Desert Blues

Sunday Telegraph - Richard Stafford

Desert Blues

The sounds of the Sahara enchant Richard Stafford in Mali.

As a rule I'm not a festival-goer but last year I was happy to put my misgivings to one side for a music festival in the Sahara Desert.The Festival au Desert began in 2001 as a celebration of the Tuareg culture. The Tuaregs, a nomadic, camel-owning, desert-dwelling people, are identified by the vivid colours of their boubous (long robes) and taguelmoust, the veils they wear as protection against the desert wind and sand.

The festival has grown in recent years and now some of the greatest musicians from Mali and beyond come to this small patch of desert, 40-odd miles north of the historic city of Timbuktu. Mali's reputation has been somewhat tarnished by terrorist incidents in the past, but most visits there are trouble-free and travel companies, such as the AITO-affiliated Tim Best Travel, still operate trips there.

Getting from Bamako, Mali's capital, to Timbuktu can take as long as you've got: I covered the 500 or so miles in 10 days, surrendering to the anfractuous nature of Third World travel. You can, though, do it in two: there's a new airport a few miles south of Timbuktu with twice-weekly flights from Bamako, sparing visitors the bone-shaking last hours of the trip.
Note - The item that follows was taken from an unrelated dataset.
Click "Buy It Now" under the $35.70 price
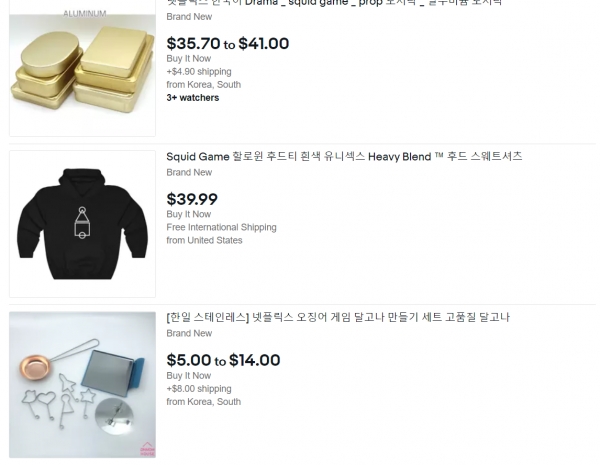Screen dimensions: 600x465 pyautogui.click(x=188, y=59)
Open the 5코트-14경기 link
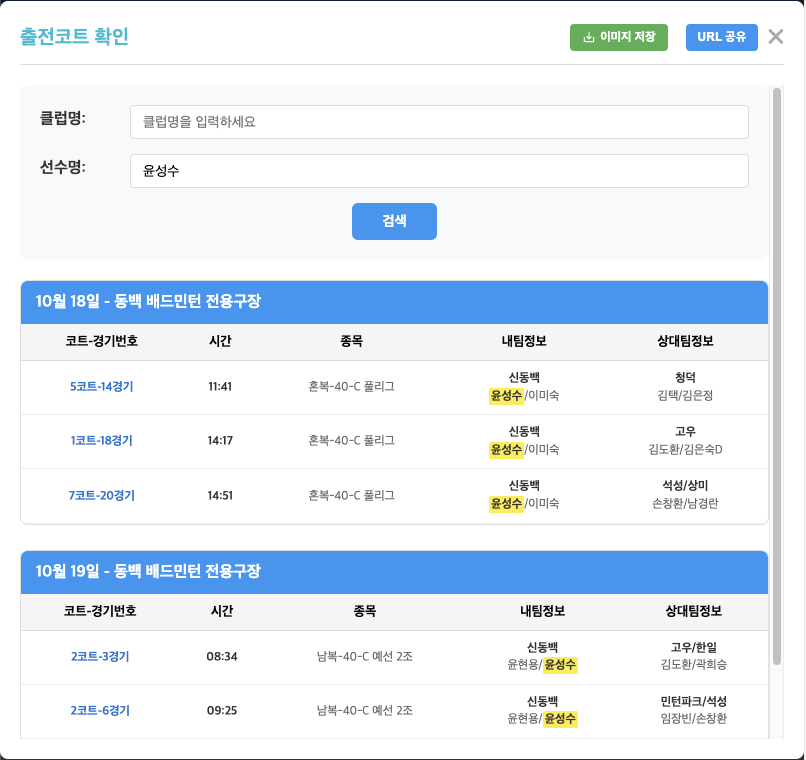The height and width of the screenshot is (760, 806). coord(101,387)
From Timbuktu, as part of a caravan of 4x4s, it's two hours to the festival site near Essakane. A permanent stage has been built in the dried up bowl of what was once Lac Faguibine, and festival-goers erect goatskin villages in the lee of the giant sand dunes.

During the day, the air fills with the haunting ululations of Tuareg jalimusolu (female singers), who sit cross-legged in the sand while men dance and beat their doundoun and djembe drums with a feverish intensity.

As the sun sets, the main stage crackles into life. Some of the great names in Malian music - Toumani Diabate, Oumou Sangare, Habib Koite - have turned out in tribute to Ali Farka Toure, the king of desert bluesmen, who recently died. His son, Vieux Farka Toure, is also there.

But there's one band that is synonymous with the festival - Tinariwen, or 'desert'. They're from the north-eastern town of Kidal, and, the story goes, they met in Libyan refugee camps while in exile during the Tuareg rebellions of the mid 1990's.

Their anthemic songs of exile and disenfranchisement strike a chord with the Tuaregs in the audience, bringing them either to their feet or down from the bedizened saddles of their camels.

It's the music that sustains you through the three days: if it's luxury you're after, you'll be lost. No matter. Now, whenever I hear the magical sound of a lute-like kofa, I'm transported back beneath the Saharan stars again.

Way to go:

Tim Best Travel offers tours to a range of annual African festivals. Itineraries include visits to Mali and the Festival au Desert. From £3,000pp (020 7591 0300; www.timbesttravel.com)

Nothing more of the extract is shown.